* EXERCISE INSTRUCTIONS:
Count the lines in the records below that contain the word "your", and reply with the number only.

===== MATERIAL TO PROCESS

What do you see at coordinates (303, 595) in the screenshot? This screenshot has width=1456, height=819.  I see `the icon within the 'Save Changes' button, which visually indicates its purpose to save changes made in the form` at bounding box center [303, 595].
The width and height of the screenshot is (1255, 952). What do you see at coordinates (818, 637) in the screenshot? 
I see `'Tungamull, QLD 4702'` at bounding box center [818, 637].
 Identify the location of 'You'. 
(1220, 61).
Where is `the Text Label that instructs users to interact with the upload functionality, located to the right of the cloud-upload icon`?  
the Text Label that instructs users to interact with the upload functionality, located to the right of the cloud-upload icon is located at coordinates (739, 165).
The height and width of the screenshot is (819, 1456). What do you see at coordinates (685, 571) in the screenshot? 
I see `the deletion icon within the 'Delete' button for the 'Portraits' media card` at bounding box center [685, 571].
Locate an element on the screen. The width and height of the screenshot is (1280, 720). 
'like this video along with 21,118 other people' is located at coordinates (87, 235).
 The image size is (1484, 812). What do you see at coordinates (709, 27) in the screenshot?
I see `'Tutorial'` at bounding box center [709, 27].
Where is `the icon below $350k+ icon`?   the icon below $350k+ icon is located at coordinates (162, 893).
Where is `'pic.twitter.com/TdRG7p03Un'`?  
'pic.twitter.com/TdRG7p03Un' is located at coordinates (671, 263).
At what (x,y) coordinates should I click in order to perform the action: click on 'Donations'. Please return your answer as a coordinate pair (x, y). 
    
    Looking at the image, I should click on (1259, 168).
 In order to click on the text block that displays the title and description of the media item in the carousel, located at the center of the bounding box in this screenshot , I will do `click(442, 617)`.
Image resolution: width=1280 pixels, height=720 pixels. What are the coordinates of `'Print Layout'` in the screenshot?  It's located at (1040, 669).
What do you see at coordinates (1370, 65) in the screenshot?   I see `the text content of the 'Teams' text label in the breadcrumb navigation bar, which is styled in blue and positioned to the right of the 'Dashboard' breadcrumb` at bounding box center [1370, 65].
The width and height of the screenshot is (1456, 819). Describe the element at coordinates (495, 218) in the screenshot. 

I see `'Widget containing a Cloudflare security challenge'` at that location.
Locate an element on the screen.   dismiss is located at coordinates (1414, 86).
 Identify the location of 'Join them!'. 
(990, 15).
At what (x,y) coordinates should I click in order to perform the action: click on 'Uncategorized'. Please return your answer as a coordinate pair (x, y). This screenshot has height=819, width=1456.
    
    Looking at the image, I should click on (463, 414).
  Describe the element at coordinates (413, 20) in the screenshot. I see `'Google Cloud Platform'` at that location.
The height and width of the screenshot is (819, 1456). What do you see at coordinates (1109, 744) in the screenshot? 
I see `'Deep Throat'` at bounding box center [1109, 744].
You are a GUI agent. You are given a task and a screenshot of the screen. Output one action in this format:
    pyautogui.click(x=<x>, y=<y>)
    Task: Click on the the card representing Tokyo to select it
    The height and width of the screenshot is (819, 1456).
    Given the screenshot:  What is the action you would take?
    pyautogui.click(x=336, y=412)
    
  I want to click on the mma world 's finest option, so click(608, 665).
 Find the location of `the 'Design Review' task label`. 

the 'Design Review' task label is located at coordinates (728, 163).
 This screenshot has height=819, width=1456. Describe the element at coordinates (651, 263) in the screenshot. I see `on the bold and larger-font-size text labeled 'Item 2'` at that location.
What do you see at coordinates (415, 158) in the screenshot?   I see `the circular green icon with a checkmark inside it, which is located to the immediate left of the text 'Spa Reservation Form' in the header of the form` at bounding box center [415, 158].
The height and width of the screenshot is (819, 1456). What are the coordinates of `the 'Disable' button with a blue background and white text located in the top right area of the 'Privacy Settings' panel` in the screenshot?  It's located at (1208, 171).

==========

* REPLY TO THE TASK:
2